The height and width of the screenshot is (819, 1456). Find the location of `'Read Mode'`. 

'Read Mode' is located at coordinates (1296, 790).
=-=-=
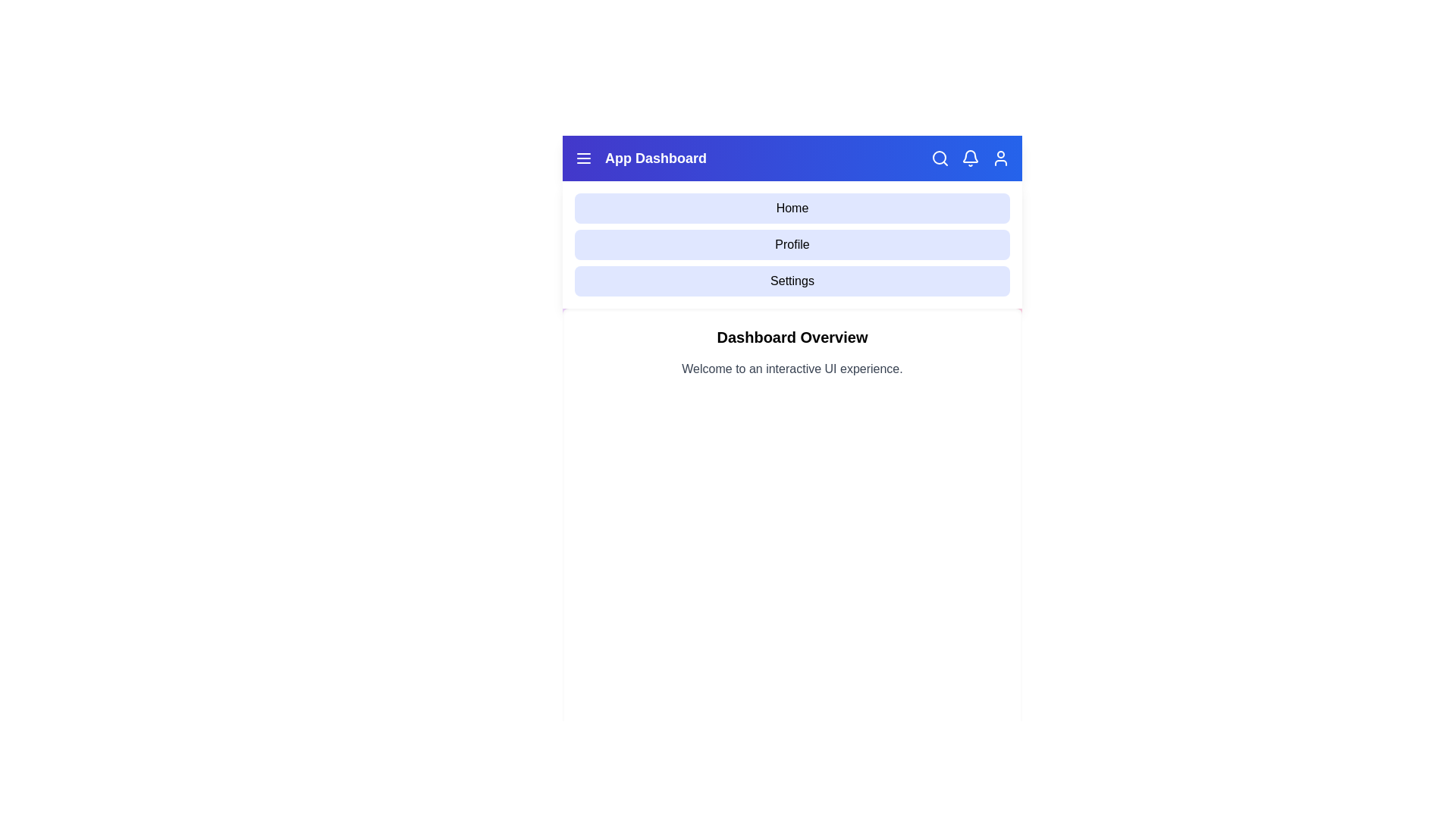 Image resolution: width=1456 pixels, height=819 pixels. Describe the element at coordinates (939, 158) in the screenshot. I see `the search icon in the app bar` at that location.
=-=-=
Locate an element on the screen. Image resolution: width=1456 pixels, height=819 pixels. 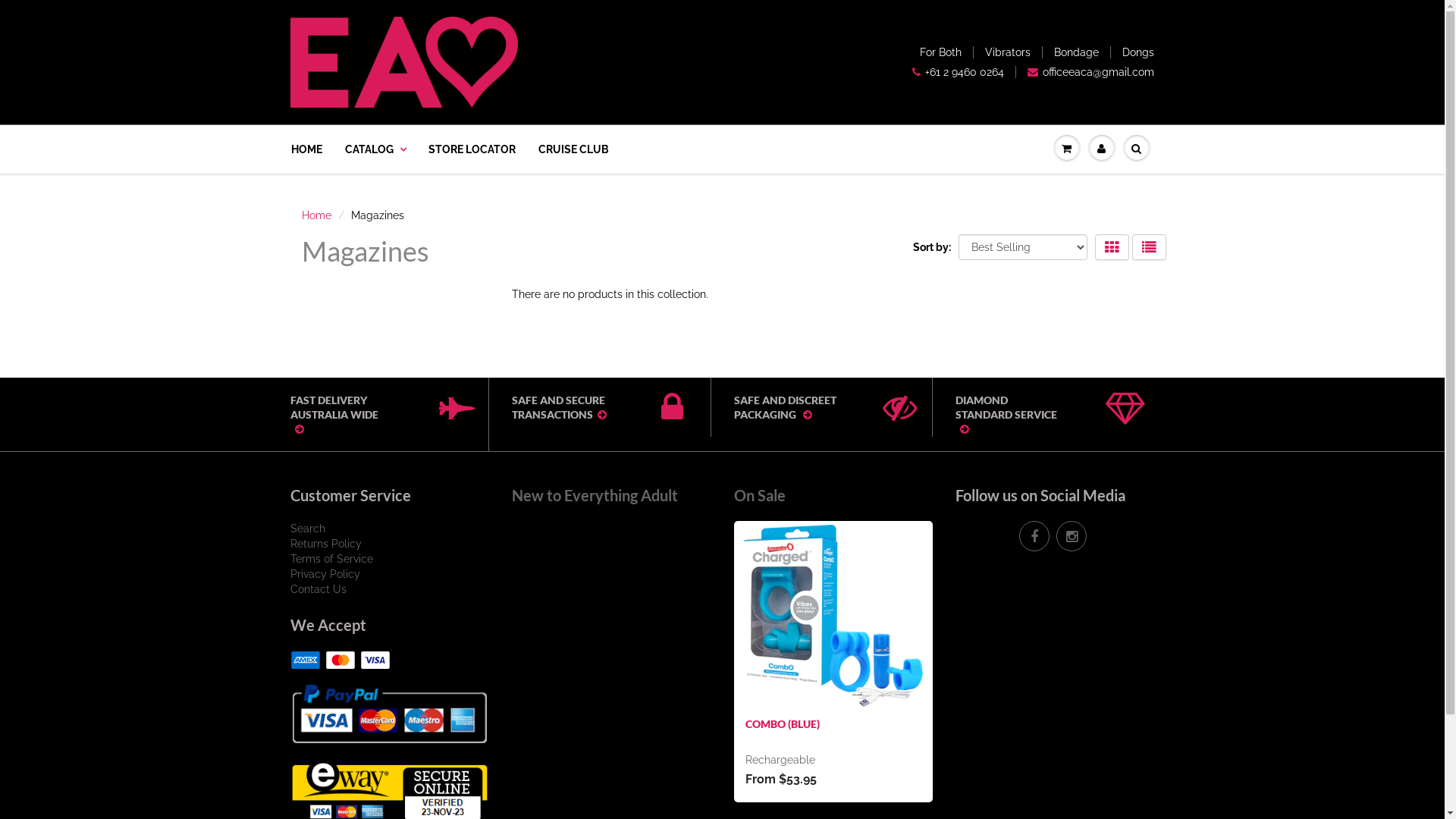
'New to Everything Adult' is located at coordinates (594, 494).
=-=-=
Exercise goal> Convert the listing from the line containing "The height and" through the line containing "coordinates (1296, 790)." into a two-column CSV with the headers text and answer. Give one row per listing entry, put each field in double quotes, and replace any line breaks with spaces.

Complete answer>
text,answer
"The height and width of the screenshot is (819, 1456). Find the location of `'Read Mode'`.","'Read Mode' is located at coordinates (1296, 790)."